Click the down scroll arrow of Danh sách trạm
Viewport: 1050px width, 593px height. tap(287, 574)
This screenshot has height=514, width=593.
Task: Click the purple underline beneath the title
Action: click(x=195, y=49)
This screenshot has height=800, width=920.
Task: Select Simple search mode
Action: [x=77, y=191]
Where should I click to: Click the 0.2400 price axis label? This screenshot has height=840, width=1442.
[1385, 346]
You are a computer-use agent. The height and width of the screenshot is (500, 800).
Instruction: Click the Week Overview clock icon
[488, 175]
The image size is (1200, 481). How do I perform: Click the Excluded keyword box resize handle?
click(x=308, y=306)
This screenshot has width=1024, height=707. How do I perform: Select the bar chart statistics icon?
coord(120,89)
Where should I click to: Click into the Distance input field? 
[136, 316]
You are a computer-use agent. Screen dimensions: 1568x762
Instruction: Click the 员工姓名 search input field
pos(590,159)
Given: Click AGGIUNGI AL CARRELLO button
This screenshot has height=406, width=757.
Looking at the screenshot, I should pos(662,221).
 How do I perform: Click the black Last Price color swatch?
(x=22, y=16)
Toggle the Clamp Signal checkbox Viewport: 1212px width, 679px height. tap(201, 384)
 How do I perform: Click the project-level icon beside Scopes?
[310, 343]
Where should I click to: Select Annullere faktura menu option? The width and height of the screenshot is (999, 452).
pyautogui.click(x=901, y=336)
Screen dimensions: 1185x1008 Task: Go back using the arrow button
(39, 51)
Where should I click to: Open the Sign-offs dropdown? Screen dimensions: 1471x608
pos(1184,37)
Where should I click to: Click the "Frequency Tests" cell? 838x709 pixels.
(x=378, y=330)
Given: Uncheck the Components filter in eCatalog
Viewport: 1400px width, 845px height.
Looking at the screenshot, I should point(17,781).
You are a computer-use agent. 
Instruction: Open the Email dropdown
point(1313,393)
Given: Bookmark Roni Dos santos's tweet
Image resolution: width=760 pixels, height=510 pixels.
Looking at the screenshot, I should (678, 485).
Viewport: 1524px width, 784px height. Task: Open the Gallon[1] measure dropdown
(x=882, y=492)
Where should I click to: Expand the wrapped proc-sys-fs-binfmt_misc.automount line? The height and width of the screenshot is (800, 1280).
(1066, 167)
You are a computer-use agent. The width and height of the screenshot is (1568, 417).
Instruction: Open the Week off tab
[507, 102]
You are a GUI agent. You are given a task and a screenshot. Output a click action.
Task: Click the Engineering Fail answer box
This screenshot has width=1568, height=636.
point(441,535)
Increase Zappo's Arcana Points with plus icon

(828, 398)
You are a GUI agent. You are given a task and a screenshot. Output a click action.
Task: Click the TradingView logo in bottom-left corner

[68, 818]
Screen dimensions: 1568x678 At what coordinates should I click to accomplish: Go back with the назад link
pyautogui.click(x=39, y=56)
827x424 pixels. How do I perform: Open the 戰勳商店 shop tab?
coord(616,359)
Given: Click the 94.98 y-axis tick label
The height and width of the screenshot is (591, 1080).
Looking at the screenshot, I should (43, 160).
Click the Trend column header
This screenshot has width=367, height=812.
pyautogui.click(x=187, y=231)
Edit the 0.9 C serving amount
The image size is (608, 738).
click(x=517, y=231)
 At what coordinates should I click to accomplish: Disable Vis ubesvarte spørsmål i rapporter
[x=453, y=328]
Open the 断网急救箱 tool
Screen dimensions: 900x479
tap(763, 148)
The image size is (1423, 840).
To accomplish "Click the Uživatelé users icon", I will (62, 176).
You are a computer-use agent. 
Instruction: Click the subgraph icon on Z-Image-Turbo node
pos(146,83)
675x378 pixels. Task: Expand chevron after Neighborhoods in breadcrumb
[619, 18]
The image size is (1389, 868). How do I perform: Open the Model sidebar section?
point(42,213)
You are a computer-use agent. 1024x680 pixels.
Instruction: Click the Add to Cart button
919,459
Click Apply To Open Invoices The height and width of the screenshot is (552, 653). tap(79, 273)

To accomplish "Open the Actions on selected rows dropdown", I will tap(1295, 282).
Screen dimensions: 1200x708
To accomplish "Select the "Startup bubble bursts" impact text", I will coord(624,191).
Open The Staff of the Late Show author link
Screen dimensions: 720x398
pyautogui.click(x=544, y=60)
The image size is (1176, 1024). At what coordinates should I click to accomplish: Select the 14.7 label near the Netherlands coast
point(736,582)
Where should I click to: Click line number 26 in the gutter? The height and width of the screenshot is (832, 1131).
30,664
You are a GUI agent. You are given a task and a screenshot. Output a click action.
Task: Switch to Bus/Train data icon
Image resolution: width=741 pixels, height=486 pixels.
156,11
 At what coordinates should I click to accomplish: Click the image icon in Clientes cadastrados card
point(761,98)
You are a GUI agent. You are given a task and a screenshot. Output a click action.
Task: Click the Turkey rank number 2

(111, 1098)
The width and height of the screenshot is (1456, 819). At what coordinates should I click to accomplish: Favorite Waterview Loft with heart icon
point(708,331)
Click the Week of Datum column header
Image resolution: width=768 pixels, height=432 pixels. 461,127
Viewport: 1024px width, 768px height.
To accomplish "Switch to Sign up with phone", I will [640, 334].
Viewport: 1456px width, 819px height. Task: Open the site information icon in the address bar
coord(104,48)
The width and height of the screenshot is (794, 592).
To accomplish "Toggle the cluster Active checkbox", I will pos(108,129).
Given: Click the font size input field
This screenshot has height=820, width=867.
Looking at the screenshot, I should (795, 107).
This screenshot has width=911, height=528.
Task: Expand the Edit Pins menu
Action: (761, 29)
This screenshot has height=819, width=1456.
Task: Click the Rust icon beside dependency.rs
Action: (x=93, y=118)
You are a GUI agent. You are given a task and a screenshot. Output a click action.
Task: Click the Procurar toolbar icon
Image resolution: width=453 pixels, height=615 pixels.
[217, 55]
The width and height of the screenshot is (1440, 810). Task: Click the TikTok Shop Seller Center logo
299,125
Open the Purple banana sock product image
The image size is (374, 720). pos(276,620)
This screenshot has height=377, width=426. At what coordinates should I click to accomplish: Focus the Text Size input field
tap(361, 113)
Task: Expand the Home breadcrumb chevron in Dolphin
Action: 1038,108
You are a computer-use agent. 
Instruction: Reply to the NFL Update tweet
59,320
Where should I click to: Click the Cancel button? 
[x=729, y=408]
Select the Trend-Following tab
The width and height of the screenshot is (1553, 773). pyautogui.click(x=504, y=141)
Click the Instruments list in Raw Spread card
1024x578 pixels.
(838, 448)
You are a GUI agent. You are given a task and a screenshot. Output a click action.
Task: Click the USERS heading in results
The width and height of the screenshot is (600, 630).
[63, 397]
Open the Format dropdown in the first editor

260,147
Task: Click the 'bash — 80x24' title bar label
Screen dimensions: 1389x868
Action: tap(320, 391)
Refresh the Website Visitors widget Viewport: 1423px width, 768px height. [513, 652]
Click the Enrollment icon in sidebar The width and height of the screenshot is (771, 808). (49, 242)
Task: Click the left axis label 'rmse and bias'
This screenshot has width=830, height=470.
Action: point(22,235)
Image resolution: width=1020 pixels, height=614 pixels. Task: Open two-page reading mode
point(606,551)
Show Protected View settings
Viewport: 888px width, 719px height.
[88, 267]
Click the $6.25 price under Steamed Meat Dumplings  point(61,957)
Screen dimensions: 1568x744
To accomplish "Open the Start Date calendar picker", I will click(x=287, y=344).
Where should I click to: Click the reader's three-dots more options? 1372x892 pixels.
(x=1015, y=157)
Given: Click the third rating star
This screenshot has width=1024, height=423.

........

■ Task directions
Pull out every line above that contains the word "number", matching its case exactly.

■ The answer
Where should I click to: Click line number 26 in the gutter? The height and width of the screenshot is (832, 1131).
Task: Click the Turkey rank number 2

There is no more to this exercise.